THE TASK: Copy the following lines word for word, keeping every character, space, and line break unchanged.

========================================

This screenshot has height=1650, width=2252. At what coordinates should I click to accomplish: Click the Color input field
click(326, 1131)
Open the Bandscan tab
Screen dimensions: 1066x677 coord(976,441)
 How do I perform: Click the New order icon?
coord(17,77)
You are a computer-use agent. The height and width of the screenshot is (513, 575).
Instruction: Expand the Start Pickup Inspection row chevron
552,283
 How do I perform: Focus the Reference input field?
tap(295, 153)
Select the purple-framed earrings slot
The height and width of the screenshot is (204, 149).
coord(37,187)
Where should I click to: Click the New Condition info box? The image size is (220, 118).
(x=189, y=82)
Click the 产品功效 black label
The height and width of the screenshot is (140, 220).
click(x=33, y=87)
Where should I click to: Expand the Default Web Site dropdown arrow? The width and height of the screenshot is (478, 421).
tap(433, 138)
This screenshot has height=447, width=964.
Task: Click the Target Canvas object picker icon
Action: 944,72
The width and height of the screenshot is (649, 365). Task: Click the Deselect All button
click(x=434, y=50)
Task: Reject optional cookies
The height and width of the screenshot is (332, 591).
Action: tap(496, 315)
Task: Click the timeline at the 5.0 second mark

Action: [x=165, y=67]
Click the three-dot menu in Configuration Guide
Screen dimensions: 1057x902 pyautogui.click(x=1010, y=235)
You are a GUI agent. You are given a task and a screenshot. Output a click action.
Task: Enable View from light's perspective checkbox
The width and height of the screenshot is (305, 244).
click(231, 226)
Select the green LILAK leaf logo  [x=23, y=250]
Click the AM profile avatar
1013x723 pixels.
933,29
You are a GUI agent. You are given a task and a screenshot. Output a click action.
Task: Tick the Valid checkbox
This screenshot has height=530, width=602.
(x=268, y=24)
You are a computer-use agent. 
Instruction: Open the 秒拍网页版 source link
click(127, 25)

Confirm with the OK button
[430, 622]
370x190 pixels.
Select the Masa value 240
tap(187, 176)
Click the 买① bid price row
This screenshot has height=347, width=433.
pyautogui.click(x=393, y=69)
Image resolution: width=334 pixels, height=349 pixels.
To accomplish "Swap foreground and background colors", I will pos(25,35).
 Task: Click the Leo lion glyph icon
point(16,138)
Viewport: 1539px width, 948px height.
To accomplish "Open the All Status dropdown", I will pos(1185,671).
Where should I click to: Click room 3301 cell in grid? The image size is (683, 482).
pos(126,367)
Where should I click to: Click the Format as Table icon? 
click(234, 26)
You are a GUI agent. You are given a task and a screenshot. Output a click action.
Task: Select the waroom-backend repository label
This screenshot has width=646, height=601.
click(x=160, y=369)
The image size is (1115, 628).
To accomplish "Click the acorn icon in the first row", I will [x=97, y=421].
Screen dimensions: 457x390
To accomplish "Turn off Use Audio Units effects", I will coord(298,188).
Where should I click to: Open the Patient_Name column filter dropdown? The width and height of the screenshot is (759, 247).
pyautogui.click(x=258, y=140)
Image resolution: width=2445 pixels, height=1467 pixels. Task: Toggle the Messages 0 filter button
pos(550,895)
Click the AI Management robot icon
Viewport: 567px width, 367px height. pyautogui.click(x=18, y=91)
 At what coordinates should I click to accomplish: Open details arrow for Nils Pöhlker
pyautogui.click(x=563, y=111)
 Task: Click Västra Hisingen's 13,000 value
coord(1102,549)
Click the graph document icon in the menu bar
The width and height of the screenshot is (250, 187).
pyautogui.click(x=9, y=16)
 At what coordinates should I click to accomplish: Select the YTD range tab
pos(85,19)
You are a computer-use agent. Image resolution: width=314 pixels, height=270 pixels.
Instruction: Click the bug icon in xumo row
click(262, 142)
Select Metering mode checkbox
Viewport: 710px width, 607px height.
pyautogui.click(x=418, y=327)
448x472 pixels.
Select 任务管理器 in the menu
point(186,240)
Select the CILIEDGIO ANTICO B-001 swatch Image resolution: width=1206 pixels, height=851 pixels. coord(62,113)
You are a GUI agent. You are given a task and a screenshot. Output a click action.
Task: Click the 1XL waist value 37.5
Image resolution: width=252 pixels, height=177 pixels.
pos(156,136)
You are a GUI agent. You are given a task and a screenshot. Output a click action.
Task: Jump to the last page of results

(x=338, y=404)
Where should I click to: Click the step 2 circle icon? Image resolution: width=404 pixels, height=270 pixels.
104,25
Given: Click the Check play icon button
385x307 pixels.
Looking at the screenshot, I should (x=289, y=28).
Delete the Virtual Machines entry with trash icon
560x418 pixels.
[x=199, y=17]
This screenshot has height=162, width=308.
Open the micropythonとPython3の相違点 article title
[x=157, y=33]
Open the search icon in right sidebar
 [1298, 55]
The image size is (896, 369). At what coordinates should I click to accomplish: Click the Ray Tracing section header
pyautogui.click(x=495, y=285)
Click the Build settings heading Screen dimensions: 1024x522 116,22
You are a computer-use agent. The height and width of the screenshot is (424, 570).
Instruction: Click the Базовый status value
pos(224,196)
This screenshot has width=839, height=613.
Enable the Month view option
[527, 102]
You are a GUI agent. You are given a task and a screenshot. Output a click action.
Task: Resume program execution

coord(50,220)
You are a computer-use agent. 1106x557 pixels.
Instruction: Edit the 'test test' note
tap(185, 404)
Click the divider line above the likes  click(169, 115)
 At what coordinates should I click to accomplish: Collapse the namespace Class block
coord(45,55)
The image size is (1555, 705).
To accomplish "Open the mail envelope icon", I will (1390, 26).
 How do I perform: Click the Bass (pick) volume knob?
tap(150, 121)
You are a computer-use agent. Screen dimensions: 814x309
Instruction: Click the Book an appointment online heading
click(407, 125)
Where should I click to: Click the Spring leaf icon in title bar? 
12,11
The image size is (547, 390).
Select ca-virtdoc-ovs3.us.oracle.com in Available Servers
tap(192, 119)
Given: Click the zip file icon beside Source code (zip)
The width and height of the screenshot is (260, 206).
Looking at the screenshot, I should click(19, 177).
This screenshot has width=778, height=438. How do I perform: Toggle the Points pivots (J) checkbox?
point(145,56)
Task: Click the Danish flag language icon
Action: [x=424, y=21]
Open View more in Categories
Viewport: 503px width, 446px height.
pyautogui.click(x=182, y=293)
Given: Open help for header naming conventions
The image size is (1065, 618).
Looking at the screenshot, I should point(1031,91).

========================================

WRITTEN SOLUTION:
This screenshot has height=1650, width=2252. At what coordinates should I click to accomplish: Click the Color input field
click(326, 1131)
Open the Bandscan tab
Screen dimensions: 1066x677 coord(976,441)
 How do I perform: Click the New order icon?
coord(17,77)
You are a computer-use agent. The height and width of the screenshot is (513, 575).
Instruction: Expand the Start Pickup Inspection row chevron
552,283
 How do I perform: Focus the Reference input field?
tap(295, 153)
Select the purple-framed earrings slot
The height and width of the screenshot is (204, 149).
coord(37,187)
Where should I click to: Click the New Condition info box? The image size is (220, 118).
(x=189, y=82)
Click the 产品功效 black label
The height and width of the screenshot is (140, 220).
click(x=33, y=87)
Where should I click to: Expand the Default Web Site dropdown arrow? The width and height of the screenshot is (478, 421).
tap(433, 138)
This screenshot has height=447, width=964.
Task: Click the Target Canvas object picker icon
Action: 944,72
The width and height of the screenshot is (649, 365). Task: Click the Deselect All button
click(x=434, y=50)
Task: Reject optional cookies
The height and width of the screenshot is (332, 591).
Action: tap(496, 315)
Task: Click the timeline at the 5.0 second mark

Action: [x=165, y=67]
Click the three-dot menu in Configuration Guide
Screen dimensions: 1057x902 pyautogui.click(x=1010, y=235)
You are a GUI agent. You are given a task and a screenshot. Output a click action.
Task: Enable View from light's perspective checkbox
The width and height of the screenshot is (305, 244).
click(231, 226)
Select the green LILAK leaf logo  [x=23, y=250]
Click the AM profile avatar
1013x723 pixels.
933,29
You are a GUI agent. You are given a task and a screenshot. Output a click action.
Task: Tick the Valid checkbox
This screenshot has height=530, width=602.
(x=268, y=24)
You are a computer-use agent. 
Instruction: Open the 秒拍网页版 source link
click(127, 25)

Confirm with the OK button
[430, 622]
370x190 pixels.
Select the Masa value 240
tap(187, 176)
Click the 买① bid price row
This screenshot has height=347, width=433.
pyautogui.click(x=393, y=69)
Image resolution: width=334 pixels, height=349 pixels.
To accomplish "Swap foreground and background colors", I will pos(25,35).
 Task: Click the Leo lion glyph icon
point(16,138)
Viewport: 1539px width, 948px height.
To accomplish "Open the All Status dropdown", I will pos(1185,671).
Where should I click to: Click room 3301 cell in grid? The image size is (683, 482).
pos(126,367)
Where should I click to: Click the Format as Table icon? 
click(234, 26)
You are a GUI agent. You are given a task and a screenshot. Output a click action.
Task: Select the waroom-backend repository label
This screenshot has width=646, height=601.
click(x=160, y=369)
The image size is (1115, 628).
To accomplish "Click the acorn icon in the first row", I will [x=97, y=421].
Screen dimensions: 457x390
To accomplish "Turn off Use Audio Units effects", I will coord(298,188).
Where should I click to: Open the Patient_Name column filter dropdown? The width and height of the screenshot is (759, 247).
pyautogui.click(x=258, y=140)
Image resolution: width=2445 pixels, height=1467 pixels. Task: Toggle the Messages 0 filter button
pos(550,895)
Click the AI Management robot icon
Viewport: 567px width, 367px height. pyautogui.click(x=18, y=91)
 At what coordinates should I click to accomplish: Open details arrow for Nils Pöhlker
pyautogui.click(x=563, y=111)
 Task: Click Västra Hisingen's 13,000 value
coord(1102,549)
Click the graph document icon in the menu bar
The width and height of the screenshot is (250, 187).
pyautogui.click(x=9, y=16)
 At what coordinates should I click to accomplish: Select the YTD range tab
pos(85,19)
You are a computer-use agent. Image resolution: width=314 pixels, height=270 pixels.
Instruction: Click the bug icon in xumo row
click(262, 142)
Select Metering mode checkbox
Viewport: 710px width, 607px height.
pyautogui.click(x=418, y=327)
448x472 pixels.
Select 任务管理器 in the menu
point(186,240)
Select the CILIEDGIO ANTICO B-001 swatch Image resolution: width=1206 pixels, height=851 pixels. coord(62,113)
You are a GUI agent. You are given a task and a screenshot. Output a click action.
Task: Click the 1XL waist value 37.5
Image resolution: width=252 pixels, height=177 pixels.
pos(156,136)
You are a GUI agent. You are given a task and a screenshot. Output a click action.
Task: Jump to the last page of results

(x=338, y=404)
Where should I click to: Click the step 2 circle icon? Image resolution: width=404 pixels, height=270 pixels.
104,25
Given: Click the Check play icon button
385x307 pixels.
Looking at the screenshot, I should (x=289, y=28).
Delete the Virtual Machines entry with trash icon
560x418 pixels.
[x=199, y=17]
This screenshot has height=162, width=308.
Open the micropythonとPython3の相違点 article title
[x=157, y=33]
Open the search icon in right sidebar
 [1298, 55]
The image size is (896, 369). At what coordinates should I click to accomplish: Click the Ray Tracing section header
pyautogui.click(x=495, y=285)
Click the Build settings heading Screen dimensions: 1024x522 116,22
You are a computer-use agent. The height and width of the screenshot is (424, 570).
Instruction: Click the Базовый status value
pos(224,196)
This screenshot has width=839, height=613.
Enable the Month view option
[527, 102]
You are a GUI agent. You are given a task and a screenshot. Output a click action.
Task: Resume program execution

coord(50,220)
You are a computer-use agent. 1106x557 pixels.
Instruction: Edit the 'test test' note
tap(185, 404)
Click the divider line above the likes  click(169, 115)
 At what coordinates should I click to accomplish: Collapse the namespace Class block
coord(45,55)
The image size is (1555, 705).
To accomplish "Open the mail envelope icon", I will (1390, 26).
 How do I perform: Click the Bass (pick) volume knob?
tap(150, 121)
You are a computer-use agent. Screen dimensions: 814x309
Instruction: Click the Book an appointment online heading
click(407, 125)
Where should I click to: Click the Spring leaf icon in title bar? 
12,11
The image size is (547, 390).
Select ca-virtdoc-ovs3.us.oracle.com in Available Servers
tap(192, 119)
Given: Click the zip file icon beside Source code (zip)
The width and height of the screenshot is (260, 206).
Looking at the screenshot, I should click(19, 177).
This screenshot has width=778, height=438. How do I perform: Toggle the Points pivots (J) checkbox?
point(145,56)
Task: Click the Danish flag language icon
Action: [x=424, y=21]
Open View more in Categories
Viewport: 503px width, 446px height.
pyautogui.click(x=182, y=293)
Given: Open help for header naming conventions
The image size is (1065, 618).
Looking at the screenshot, I should point(1031,91).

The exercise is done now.